Most of the editors I worked for were very good at the job. The best was Jack Richman, a wonderful city editor. You could file a story a few minutes before deadline and he would go over it, send it to the composing room and write a perfect headline and have it done on time.
Poor editors lift the best part of a story and use it in writing the headline. That would be like introducing a comedian by telling the punchline of his joke.
So I was thinking of headlines today after reading a post on a messageboard. I added a post of my own telling of two really bad examples on a paper I worked for. Rather than waste them on a messageboard, I'll use them here.

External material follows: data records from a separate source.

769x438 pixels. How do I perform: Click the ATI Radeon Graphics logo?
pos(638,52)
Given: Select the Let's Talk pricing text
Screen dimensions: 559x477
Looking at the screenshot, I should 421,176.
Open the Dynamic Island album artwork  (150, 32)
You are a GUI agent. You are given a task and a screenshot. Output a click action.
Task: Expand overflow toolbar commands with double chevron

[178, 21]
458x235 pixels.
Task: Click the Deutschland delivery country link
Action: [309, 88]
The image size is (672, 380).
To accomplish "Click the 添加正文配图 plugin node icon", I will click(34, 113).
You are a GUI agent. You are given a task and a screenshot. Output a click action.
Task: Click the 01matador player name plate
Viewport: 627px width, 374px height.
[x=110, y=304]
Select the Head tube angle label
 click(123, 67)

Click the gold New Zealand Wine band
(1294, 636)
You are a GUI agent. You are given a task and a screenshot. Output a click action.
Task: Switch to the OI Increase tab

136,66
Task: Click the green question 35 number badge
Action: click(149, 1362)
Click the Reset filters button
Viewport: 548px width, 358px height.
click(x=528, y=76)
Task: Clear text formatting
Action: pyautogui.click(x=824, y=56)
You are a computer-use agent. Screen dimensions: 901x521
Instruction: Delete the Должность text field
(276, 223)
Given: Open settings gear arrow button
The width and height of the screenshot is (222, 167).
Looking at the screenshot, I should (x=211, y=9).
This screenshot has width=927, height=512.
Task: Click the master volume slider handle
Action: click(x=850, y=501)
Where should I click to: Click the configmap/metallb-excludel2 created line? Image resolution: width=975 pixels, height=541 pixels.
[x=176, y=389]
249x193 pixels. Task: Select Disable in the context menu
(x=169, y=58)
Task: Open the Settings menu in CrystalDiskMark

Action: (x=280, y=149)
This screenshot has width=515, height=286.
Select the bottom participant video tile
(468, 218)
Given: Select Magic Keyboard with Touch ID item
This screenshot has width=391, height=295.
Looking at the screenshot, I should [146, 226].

The first showed that semi-colons sometimes fail to do the job. It was written by a young editor who eventually became the editor of the entire paper. I never let him live down the headline that read:
Mabel Jones dies; cooked at Colonial Cafe.
The other one was much worse. If an excuse was needed by the writer he could have blamed it on a couple of policemen who didn't get along with each other. Jim Peters was rather heavy set and his not-so-friendly rival, Paul Cox, was a giant of a man. There wasn't a subject they agreed upon. The headline involving the pair read:
Cox and Peters battle at Merit Commission.
I'm not sure how many people actually read the story but I am certain everyone in town saw the headline. I had nothing to do with either the story or the head, yet everyone I saw the next day had some wisecrack and I was the innocent victim of their sorry attempts at humor.
Well, that's just the way it goes in the newspaper business.